Prior to the study, the fish go through optomotor testing (fish eye exams) to verify that vision is normal. To do this, each fish is placed in a dish, around which rotates a white cylinder with a black bar on its surface. Normal fish will swim to follow the cylinder as though tracking a school of other fish. After spiking and dropping sugar levels for a month, the fish are tested again. Connaughton has found their response rate — how they do on the eye exam — changes after just that month. Later, physiological tests show an anatomical change that parallels human retinal thinning.
Having established the possibility of modeling human retinal change using zebra fish, the lab plans further study, including extending the experiment. If one month in sugar solution shows these changes in the zebra fish, the question is, what are the long-term consequences of uncontrolled blood sugar — here, in the fish, over two or four months.
The Tricky Case of Methylmercury Poisoning
It becomes clear why it might be preferable to test out the consequences of certain health factors using zebra fish, when one considers the case of methylmercury poisoning.
A substance that gets into our water supply through acid rain, methylmercury has the ability to bioaccumulate. That means, if a small fish contains methylmercury, and a larger fish eats it, that bigger fish takes on the amount from the smaller fish in addition to its own exposure. This continues up the food chain, compounding as each animal, and eventually humans, eat.

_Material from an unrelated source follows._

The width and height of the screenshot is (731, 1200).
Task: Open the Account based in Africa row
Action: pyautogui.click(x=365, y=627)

Connaughton is working on a joint study with University of Wisconsin — Milwaukee scientists Michael Carvan III (School of Freshwater Sciences) and Daniel Weber (Children’s Environmental Health Sciences Center), focusing upon methylmercury bioaccumulation in fish. Native American Ojibwa populations eat fish from northern Wisconsin lakes. Of particular concern is the fact that if a mother eats a diet rich in methylmercury, the substance can cross the placental barrier, leading to possible neurological and sensory deficits — specifically related to vision.

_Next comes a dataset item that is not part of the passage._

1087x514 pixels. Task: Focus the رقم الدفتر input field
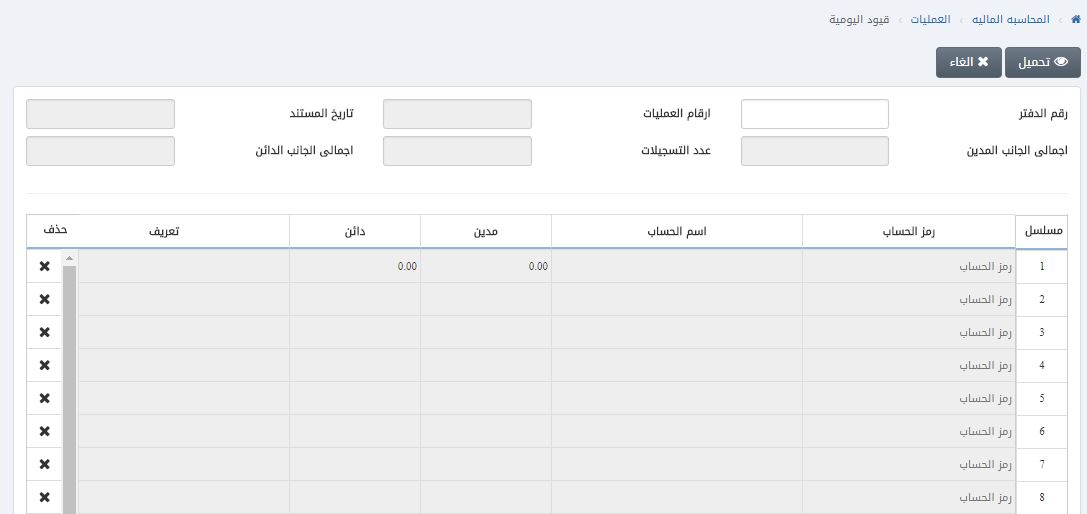point(814,114)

The Wisconsin lab ran experiments exposing zebra fish embryos to different concentrations of methylmercury for the first 24 hours postfertilization, then allowed them to develop to adulthood in normal water. The animals showed decreased visual response compared to unexposed fish when given optomotor exams.
This is where Connaughton comes in. Her expertise in zebra fish retinology allows her to get to the physiologic changes in the ocular system — caused by methylmercury exposure — that result in those poor eye exams.
In both the human and zebra fish retina, there is a simple three-cell nerve pathway leading from rods and cones (which detect light and color), these relay signals to bipolar cells, which relay signals to ganglion cells. This last step forms axons with the optic nerve which takes signals directly to the brain.
Connaughton calls the bipolar cells “functionally quite important.” They are the middlemen in the visual relay system. If the bipolar cells go off track, sight can deteriorate.
Evaluating nerve cell activity in the bipolar cells of zebra fish exposed to methylmercury, Connaughton has found changes that correlate with the poor vision tests found in the University of Wisconsin lab. She’s confirming the anatomic impact of the exposure and helping explain a cause for depleted vision.
Again, it comes back to what humans have in common with zebra fish. This study in particular is important because the zebra fish are only exposed during embryotic development — and that exposure was enough to induce an adult deficit.
Collaborating scientist Weber explains the significance of modeling zebra fish in this experiment: “By demonstrating alterations in at least one physiological mechanism important to this behavior, we have prepared a foundation for future work to identify fundamental biological process that are sensitive to methylmercury exposures that will have relevance for pregnant women.”
Those are some pretty hefty flags to be raised by such tiny fish.